Summary: Lack of respect for God is epidemic. How can we change that? Part One of a three-part series focusing on teaching respect for God, others, self and leaders.

April 7, 2002

Recently the leaders of our children and youth programs met to brainstorm ways of helping the young people of our church become better examples of “salt and light” in our community. We talked about many things, and there was some exciting and very promising dialogue. One of those bits of dialogue revealed a consensus of belief among our leaders, about a common problem these days – respect (more accurately, the lack of respect for God we see in young people and even adults).

That meeting became the seed pod for this series of messages, which I have entitled, Help For the Home; Teaching Our Children Respect.

The topics we will cover during this three-part series are: Respect for God, Respect for Others, Respect for Myself, and Respect for Leaders.

[Skit: Let us begin with a picture –The setting is a church pew, just before worship]

I want to continue to paint this picture of the problem. Our skit did that quite well – and yet it only portrays the actions of people who exhibit little respect – in this instance respect for God; it does nothing to unfold the attitudes which underlie the problem. It is not enough for us to talk about what takes place – we must understand why if we are to do anything constructive about the lack of respect we see in people for the Lord.

Amazingly, the word respect, used in a manner that indicates how we are to act towards God, only appears a limited number of times in Scripture. Here is one:

At that day shall a man look to his Maker, and his eyes shall have respect to the Holy One of Israel. Isaiah 17:7 (KJV)

There is a New Testament companion verse that doesn’t use the word “respect” – but it paints the picture of respect in the final day:

11For it is written, As I live, saith the Lord, every knee shall bow to me, and every tongue shall confess to God. Romans 14:11 (KJV)

Two Agreements

There are two realities we must lay down at the beginning of this series.

1.This “lack of respect” is happening and it is epidemic.

We shall begin with a definition of the word itself. My dictionary defines the word “respect” in six different ways. Only two of the ways apply in what we Americans generally consider “respect” in the treatment of people or objects.

Here are the abridged definitions of respect:

…admiration for or a sense of the worth or excellence of a person…

….deference to a right, privilege, privileged position

The key to understanding all four parts of these messages is found in the first words of those definitions, admiration and deference. To admire something is far different than deferring to something;

The admirer of God is someone who stands off, checks things out, and says, Wow, He’s good! The one who defers to God comes near, bows-down and says I’ll obey!

Many people today are willing to admire (respect) God. Far fewer are willing to defer to God’s ways – to obey Him. This is the lack of respect for God we constantly see today. And, here is how God stated it in His Word:

1And God spake all these words, saying, 2I am the LORD thy God, which have brought thee out of the land of Egypt, out of the house of bondage. 3Thou shalt have no other gods before me. Exodus 20:1-3 (KJV)

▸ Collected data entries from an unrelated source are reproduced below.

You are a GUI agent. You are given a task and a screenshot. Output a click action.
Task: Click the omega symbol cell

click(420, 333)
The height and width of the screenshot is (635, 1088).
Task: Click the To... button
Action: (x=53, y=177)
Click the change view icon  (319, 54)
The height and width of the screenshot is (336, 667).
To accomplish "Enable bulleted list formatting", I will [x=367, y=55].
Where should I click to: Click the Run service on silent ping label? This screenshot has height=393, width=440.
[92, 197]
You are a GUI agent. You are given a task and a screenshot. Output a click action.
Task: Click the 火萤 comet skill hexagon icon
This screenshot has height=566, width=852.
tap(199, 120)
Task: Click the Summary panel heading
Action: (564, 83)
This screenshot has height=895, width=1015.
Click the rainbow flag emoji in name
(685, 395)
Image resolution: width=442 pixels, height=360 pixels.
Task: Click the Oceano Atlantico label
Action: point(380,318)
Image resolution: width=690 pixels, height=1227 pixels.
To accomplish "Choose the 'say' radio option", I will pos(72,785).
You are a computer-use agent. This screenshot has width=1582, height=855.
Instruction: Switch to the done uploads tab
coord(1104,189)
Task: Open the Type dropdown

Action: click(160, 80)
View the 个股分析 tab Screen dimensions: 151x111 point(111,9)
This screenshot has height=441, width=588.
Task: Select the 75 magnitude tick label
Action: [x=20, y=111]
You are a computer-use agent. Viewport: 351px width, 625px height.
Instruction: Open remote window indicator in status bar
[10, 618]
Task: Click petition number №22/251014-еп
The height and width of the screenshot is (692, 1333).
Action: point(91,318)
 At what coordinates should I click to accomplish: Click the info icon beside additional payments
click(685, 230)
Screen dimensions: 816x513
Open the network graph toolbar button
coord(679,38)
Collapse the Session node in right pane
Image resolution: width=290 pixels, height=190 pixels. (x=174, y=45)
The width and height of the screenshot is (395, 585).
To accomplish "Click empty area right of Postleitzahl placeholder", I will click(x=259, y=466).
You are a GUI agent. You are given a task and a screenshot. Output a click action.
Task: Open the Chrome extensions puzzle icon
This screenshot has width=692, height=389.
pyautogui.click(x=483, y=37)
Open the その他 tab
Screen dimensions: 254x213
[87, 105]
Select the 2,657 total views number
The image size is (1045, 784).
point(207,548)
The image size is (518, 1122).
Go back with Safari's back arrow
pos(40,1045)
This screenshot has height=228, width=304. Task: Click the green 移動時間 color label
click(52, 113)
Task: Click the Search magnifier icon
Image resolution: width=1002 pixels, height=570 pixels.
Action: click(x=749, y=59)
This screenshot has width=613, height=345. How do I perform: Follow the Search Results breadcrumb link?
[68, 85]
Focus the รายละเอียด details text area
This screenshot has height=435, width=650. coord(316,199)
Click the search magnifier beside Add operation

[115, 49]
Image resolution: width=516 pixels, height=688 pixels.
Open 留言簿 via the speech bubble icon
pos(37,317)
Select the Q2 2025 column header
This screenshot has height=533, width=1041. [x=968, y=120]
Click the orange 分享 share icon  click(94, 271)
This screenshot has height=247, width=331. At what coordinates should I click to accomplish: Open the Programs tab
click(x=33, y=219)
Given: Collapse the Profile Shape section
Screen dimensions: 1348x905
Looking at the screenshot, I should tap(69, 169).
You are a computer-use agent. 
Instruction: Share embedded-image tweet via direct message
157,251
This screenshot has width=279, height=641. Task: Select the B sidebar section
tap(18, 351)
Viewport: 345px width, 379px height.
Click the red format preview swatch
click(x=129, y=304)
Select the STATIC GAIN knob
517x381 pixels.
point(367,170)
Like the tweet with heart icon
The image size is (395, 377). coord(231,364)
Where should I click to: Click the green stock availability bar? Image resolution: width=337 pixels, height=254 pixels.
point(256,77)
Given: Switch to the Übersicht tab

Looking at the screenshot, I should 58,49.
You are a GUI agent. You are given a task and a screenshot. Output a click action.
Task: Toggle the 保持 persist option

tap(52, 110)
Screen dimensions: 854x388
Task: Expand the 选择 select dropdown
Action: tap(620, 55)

13Wherefore the Lord said, Forasmuch as this people draw near me with their mouth, and with their lips do honour me, but have removed their heart far from me, and their fear toward me is taught by the precept of men: Isaiah 29:13 (KJV)

2.We need to do something about it.

You might ask, “Preacher, aren’t we doing that…this is America…don’t we teach respect in our homes, classrooms and churches?” If we ever did it, and if we are now doing it, the kids (and in some cases adults) aren’t getting it!

Last year’s inauguration speech by Governor Mike Easley illustrates the problem:

I’m asking school boards to implement a plan for character education to educate our students’ hearts as well as their minds. It is working well in many counties - we can expand character education to all counties in North Carolina….we’re going to put more discipline in our classrooms so that those students who want to learn will have every opportunity to learn. No parent should ever have to take their child out of public school because they fear for their child’s safety, and no teacher should ever be asked to tolerate disrespect….And we all like to believe that children are taught respect, responsibility, and character at home and in church - but the sad truth is; some are not. And, if they don’t learn it at the schoolhouse, the next stop is the courthouse.